Sometimes we know to use other tools–like we also know to go to a database for a back-dated magazine article, or we know what book has an incredible day by day timeline of the 1960’s, or we know that to upload a music file to Photostory it has to be an mp3.

It’s one of those things where you start out with a certain expertise, but because it’s what you do all day long, you build this knowledge bank of your own–a skillset of “how-tos’ and a mindset of how to find things the most efficient way.

At a school, our role is also that of educator. We don’t just need to find the information for the patron(student or teacher), but our goal is to help model for them how we found it, and how we think about finding it, so that they can become more independent researchers with more skills of their own.

One example I have is that recently we have been working on our Vietnam Wall project, where sometimes students are trying to piece together information about a soldier’s life with not too much data to go on, since they lived “pre-Internet.” So it’s my job to help them develop detective skills–like using their powers of deduction to figure out where the soldier went to high school, and then trying to locate yearbooks there so someone can scan a picture for the student’s memorial. Or using their powers of deduction to locate a county Veteran’s museum which might have information that could be sent to them.

Because most students just haven’t been through this sort of real research process, they don’t necessarily have the insights into ways to locate the information. So my role is to coach and encourage them to get creative in their research rather than “just” relying on googling the soldier’s name.

When we as librarians help students think, that is a true measure of our success.

Now, does this really answer Chris’s tweet above? Maybe not. But I like to think of reference librarians as the tweet-osphere for non-Tweeters. Throw out a question and you will get an answer from the great library collaborative. Questions that you need help with may be few and far between, but when you need to know, just like Twitter, the “great collaborative” of reference librarians is there, whether in person or virtually.

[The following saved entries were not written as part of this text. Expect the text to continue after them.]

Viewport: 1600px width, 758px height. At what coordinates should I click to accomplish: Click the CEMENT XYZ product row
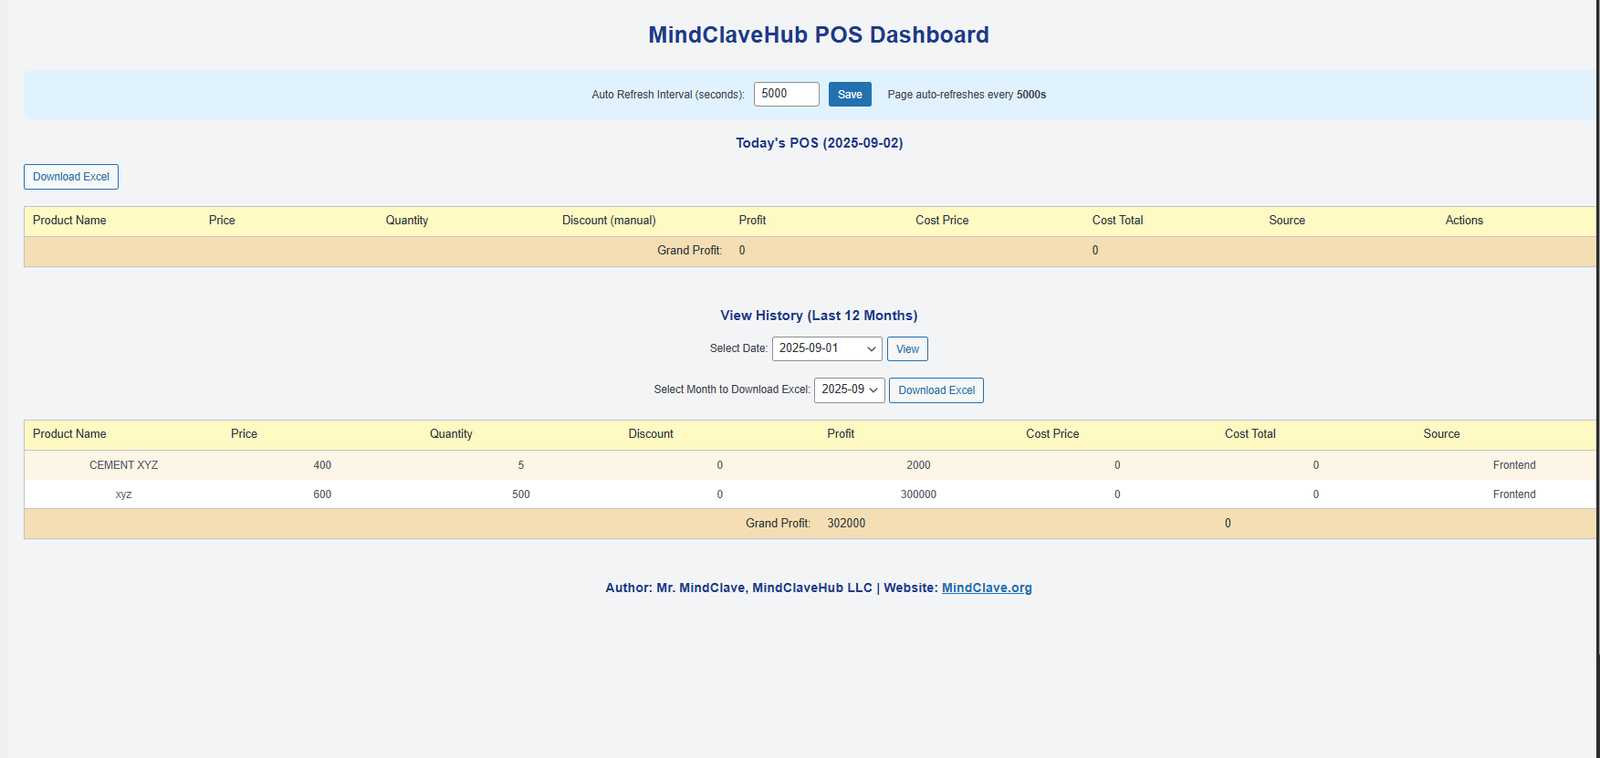tap(124, 465)
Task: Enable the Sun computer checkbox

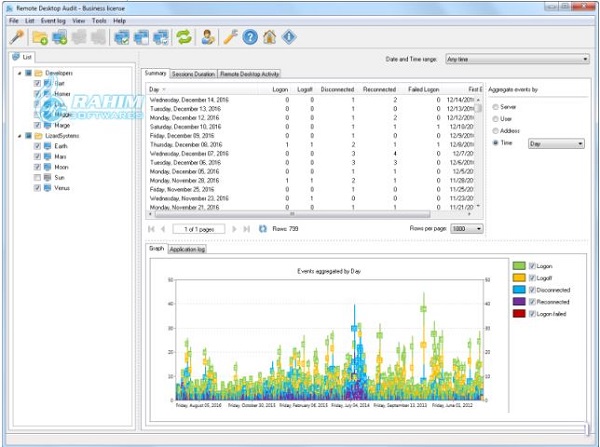Action: [x=37, y=176]
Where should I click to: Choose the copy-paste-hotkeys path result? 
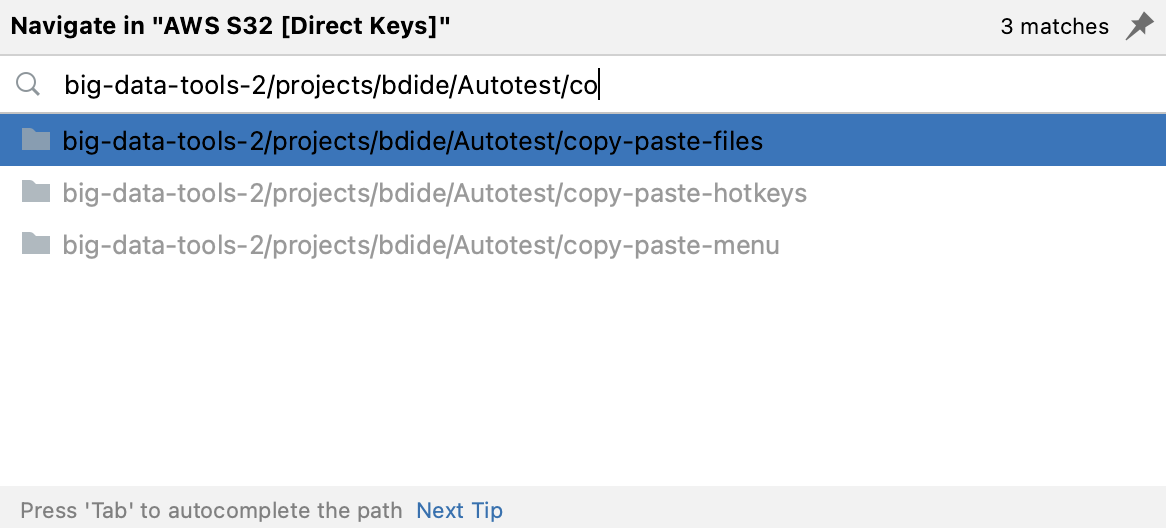[434, 193]
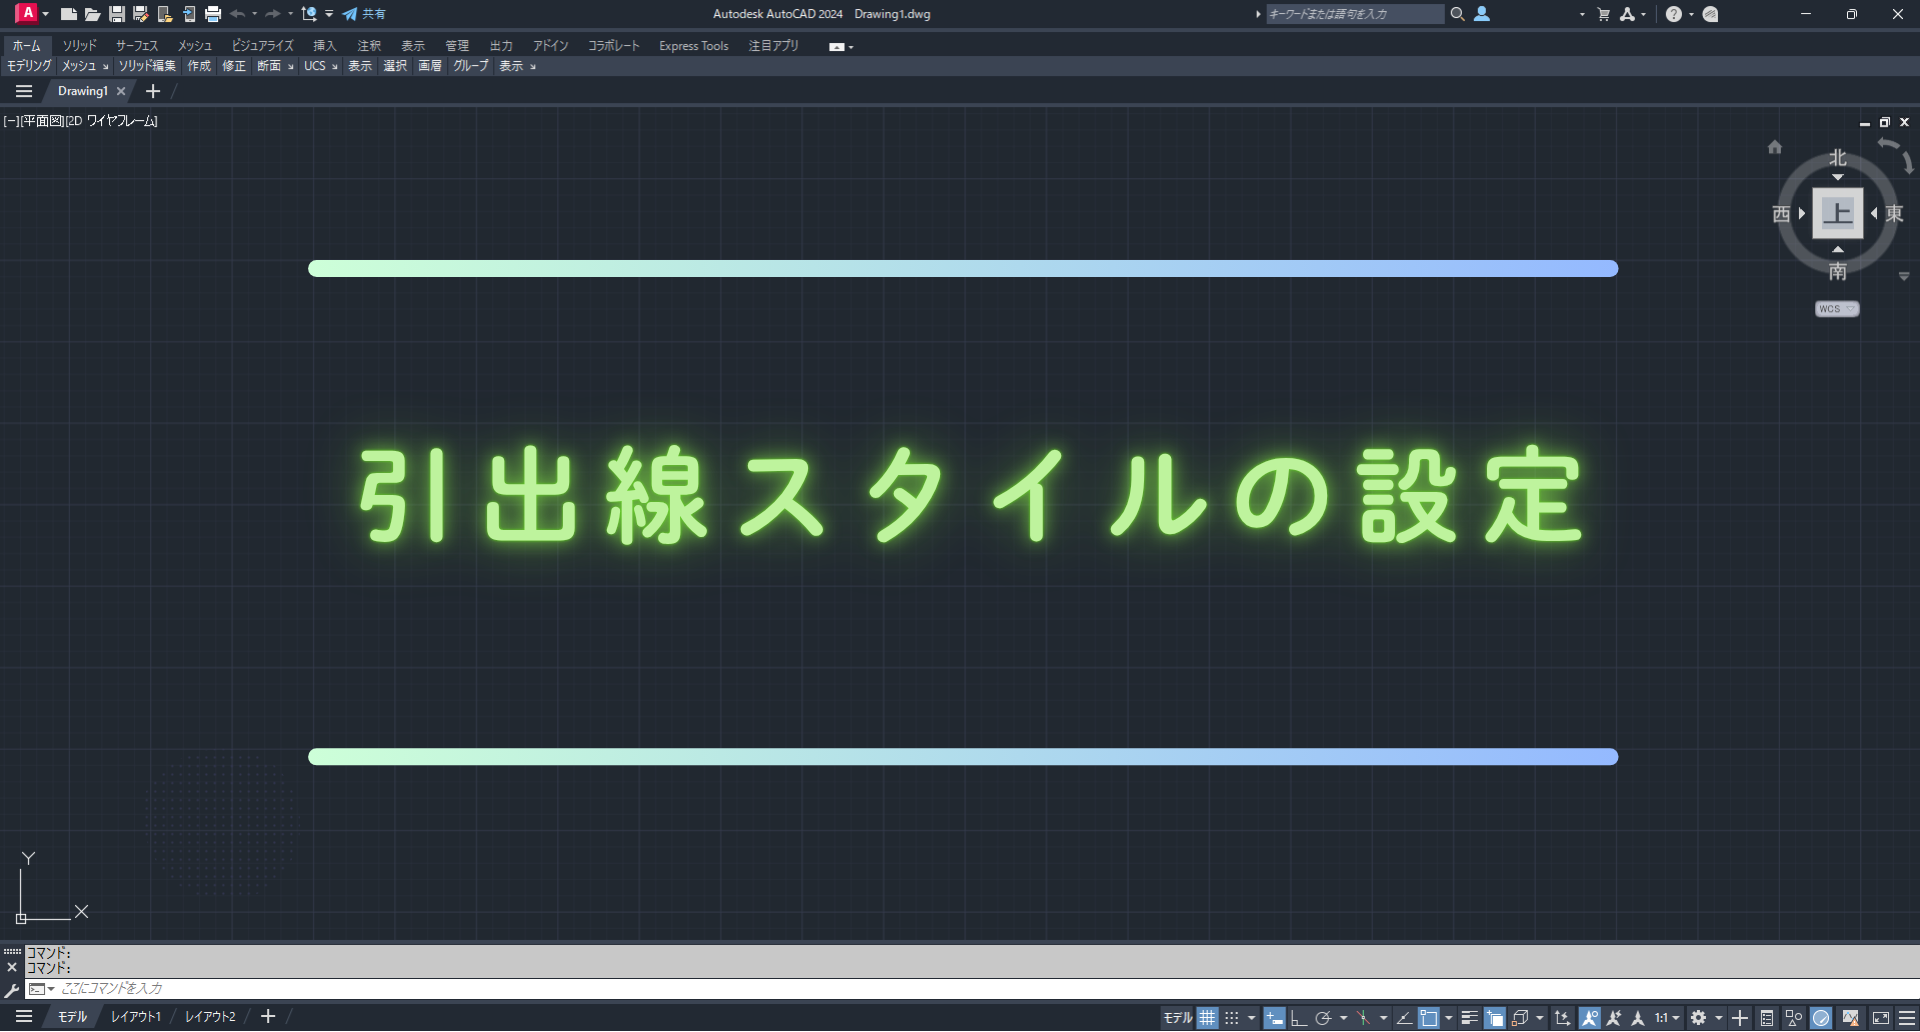Expand the AutoCAD application menu arrow
The width and height of the screenshot is (1920, 1032).
pos(46,14)
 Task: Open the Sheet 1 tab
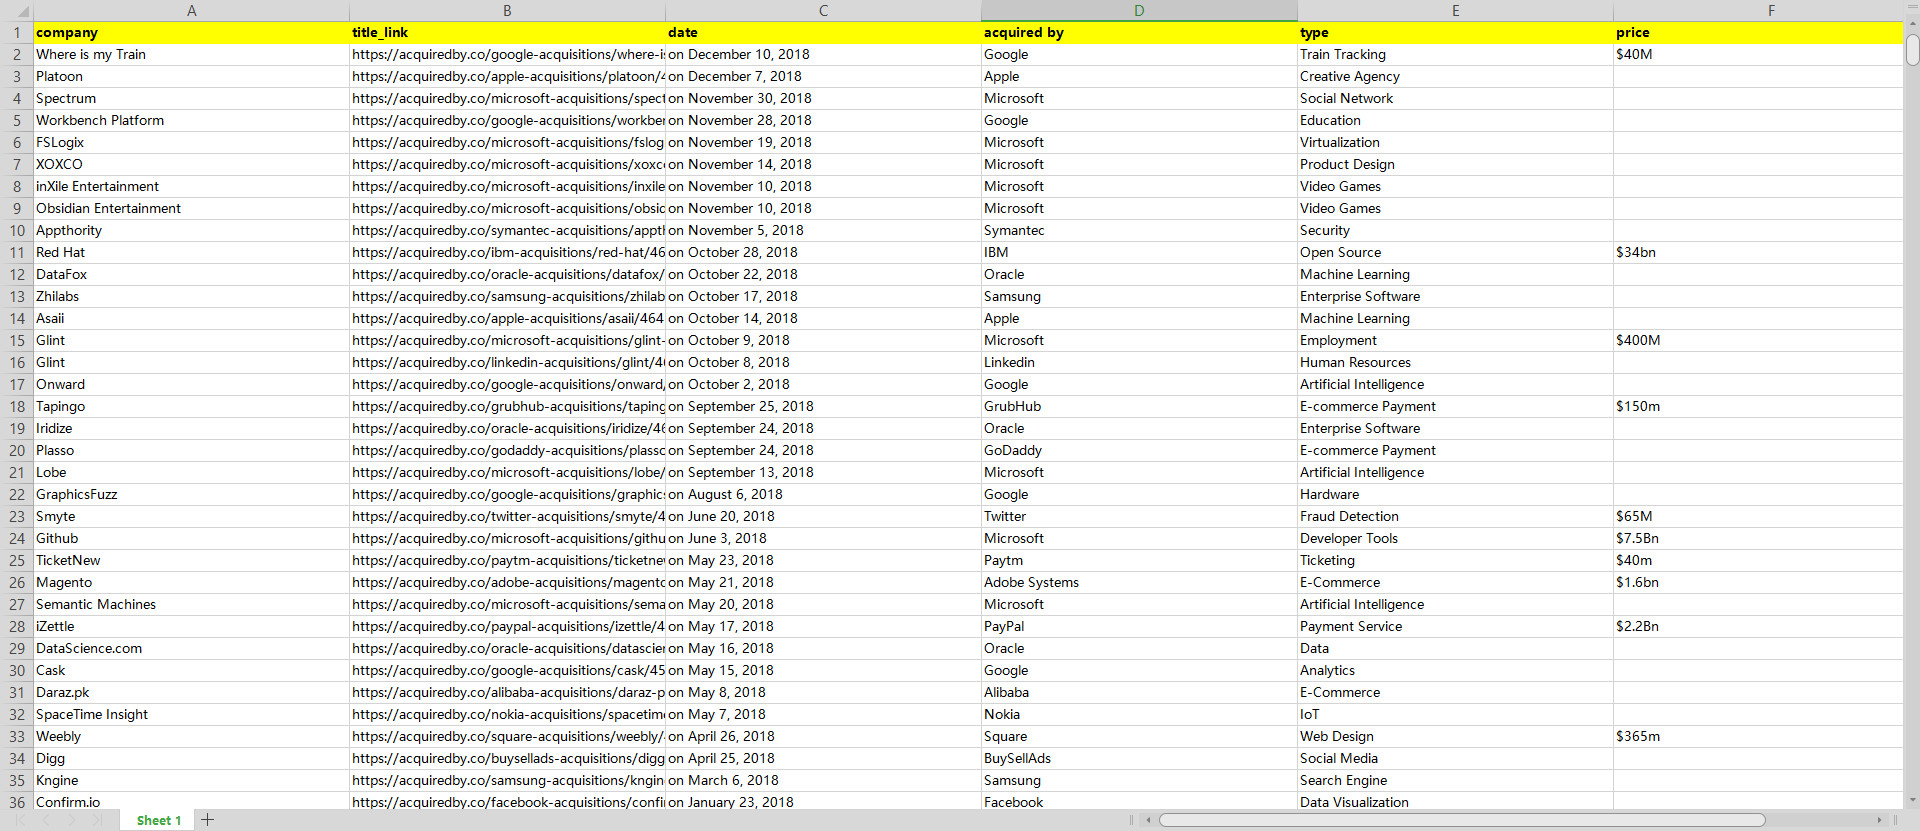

I take his point though. The world of information is changing very rapidly, allowing more do-it-yourself research. And we do need to be clear on who we are in that world, what our value-added is, and how to tell our story effectively.

Photo Credit:

Gates Western History Room, Denver Public Library. IMG_6073

Second Life, Librarians Meeting

4 thoughts on “The power of place

  1. We also serve our fellow educators to help them jazz up assignments so they aren’t boring or same old, same old. We offer insights or different approaches, for both activities with students that include the library or for student activities that involve us as a consultant only, a peripheral that is used as needed if at all. We do these with pride in knowing we have contributed in some way, be it great or small.

  2. Carolyn,

    I also find students aren’t good at expanding or narrowing their searches, using keywords effectively or selecting appropriate reference sources.

    When it comes to literature, the librarian knows the collection and can suggest appropriate titles based on information gleaned from conversation with the student or staff member.

    We know our resources, we know our population!

  3. Well said! I’m the “media specialist” at my high school, but I really consider myself a “Jill of All Trades” because our job means we have to know something about everything – or at least fake it until we can get the answer from someone else in our PLN!

  4. I would like the librarian to:
    *teach us the tools needed to find the answer
    * teach advanced search and key words
    *suggest ways to enhance my lesson
    *offer other resources I had not thought of
    * suggest “next steps” after this lesson.